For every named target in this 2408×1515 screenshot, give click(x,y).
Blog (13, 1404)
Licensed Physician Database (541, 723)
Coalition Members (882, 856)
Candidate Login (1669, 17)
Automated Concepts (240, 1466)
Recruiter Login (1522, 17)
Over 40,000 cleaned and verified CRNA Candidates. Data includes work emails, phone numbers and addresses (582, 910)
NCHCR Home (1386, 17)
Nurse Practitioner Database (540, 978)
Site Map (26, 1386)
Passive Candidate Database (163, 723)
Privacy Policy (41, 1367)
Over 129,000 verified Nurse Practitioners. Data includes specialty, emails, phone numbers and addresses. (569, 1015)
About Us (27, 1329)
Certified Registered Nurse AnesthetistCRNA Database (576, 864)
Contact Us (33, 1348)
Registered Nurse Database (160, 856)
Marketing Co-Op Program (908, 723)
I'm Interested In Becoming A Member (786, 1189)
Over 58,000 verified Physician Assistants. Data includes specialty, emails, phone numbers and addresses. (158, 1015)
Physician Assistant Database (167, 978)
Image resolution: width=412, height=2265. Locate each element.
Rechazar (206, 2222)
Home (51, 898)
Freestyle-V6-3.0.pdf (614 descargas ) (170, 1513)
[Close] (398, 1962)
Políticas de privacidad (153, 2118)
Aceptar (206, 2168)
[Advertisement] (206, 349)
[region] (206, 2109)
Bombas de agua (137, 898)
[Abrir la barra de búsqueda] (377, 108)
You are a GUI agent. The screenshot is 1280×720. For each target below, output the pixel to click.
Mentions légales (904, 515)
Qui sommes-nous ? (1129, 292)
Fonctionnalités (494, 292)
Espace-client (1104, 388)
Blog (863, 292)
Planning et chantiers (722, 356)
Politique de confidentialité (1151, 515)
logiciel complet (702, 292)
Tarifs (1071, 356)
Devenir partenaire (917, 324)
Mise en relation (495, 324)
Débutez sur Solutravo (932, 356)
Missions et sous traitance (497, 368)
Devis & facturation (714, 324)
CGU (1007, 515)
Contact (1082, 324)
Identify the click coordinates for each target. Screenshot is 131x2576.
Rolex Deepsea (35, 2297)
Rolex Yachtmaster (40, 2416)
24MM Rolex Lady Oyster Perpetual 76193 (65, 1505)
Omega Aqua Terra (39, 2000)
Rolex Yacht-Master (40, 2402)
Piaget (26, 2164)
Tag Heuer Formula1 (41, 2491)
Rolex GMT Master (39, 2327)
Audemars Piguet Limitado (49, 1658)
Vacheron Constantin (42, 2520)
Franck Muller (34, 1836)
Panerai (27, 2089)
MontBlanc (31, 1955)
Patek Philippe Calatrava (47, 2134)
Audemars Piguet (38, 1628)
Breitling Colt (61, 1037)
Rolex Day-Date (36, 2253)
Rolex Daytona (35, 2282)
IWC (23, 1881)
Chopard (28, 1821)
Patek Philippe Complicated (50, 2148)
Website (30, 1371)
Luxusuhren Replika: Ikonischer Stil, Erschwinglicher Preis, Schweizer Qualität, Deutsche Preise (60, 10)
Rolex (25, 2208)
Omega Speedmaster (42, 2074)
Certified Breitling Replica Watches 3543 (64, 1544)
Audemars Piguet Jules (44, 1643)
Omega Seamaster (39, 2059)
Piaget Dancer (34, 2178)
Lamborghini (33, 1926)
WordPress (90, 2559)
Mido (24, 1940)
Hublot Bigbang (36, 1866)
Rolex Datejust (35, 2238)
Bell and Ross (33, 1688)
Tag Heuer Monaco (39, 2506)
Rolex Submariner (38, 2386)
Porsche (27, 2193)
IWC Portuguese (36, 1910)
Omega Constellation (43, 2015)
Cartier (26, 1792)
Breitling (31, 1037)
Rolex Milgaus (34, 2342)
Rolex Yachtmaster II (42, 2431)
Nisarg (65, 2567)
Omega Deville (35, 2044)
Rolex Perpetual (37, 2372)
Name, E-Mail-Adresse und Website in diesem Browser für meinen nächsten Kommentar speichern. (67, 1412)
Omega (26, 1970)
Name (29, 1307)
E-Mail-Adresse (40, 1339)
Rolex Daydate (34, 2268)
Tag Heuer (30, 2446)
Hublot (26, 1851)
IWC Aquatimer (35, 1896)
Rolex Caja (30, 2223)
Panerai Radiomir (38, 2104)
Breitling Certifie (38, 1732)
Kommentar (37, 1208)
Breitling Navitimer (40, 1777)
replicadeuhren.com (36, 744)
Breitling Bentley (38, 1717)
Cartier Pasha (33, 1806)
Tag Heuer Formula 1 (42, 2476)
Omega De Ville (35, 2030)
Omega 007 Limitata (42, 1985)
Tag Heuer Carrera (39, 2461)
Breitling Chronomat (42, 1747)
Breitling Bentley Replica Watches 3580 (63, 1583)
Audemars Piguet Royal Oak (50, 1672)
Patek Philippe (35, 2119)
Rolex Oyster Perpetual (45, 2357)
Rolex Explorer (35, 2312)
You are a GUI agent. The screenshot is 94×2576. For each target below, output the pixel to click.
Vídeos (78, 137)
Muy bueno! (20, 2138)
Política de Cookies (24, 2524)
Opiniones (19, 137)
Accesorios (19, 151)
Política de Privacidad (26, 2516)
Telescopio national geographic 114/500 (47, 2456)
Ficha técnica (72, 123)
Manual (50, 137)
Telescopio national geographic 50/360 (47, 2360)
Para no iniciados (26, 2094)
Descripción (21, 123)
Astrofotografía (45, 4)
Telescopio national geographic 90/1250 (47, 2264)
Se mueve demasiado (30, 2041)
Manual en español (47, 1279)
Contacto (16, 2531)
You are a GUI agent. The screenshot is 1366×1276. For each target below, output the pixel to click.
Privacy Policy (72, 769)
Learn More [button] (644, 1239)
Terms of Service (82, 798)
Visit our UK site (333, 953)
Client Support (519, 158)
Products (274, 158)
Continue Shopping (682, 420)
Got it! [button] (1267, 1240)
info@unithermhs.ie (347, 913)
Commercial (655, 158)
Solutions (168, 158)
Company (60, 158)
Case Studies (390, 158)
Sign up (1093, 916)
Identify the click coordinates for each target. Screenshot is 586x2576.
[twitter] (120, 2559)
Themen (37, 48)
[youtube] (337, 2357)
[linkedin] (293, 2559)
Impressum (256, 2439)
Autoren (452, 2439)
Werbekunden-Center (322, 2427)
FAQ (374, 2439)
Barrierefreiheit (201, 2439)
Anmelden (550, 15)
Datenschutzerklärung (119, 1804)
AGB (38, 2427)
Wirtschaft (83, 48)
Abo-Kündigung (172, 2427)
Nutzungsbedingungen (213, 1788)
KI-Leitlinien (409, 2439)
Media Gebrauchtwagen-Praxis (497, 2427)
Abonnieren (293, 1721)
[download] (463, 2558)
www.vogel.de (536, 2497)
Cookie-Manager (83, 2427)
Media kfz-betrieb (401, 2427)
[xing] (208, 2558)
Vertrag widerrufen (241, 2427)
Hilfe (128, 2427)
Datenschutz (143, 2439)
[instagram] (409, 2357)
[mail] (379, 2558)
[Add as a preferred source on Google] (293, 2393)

▶ [Your goal]: Sift the material for lines with the string "Patek". Copy each one found.

▶ [Response]:
Patek Philippe Calatrava (47, 2134)
Patek Philippe Complicated (50, 2148)
Patek Philippe (35, 2119)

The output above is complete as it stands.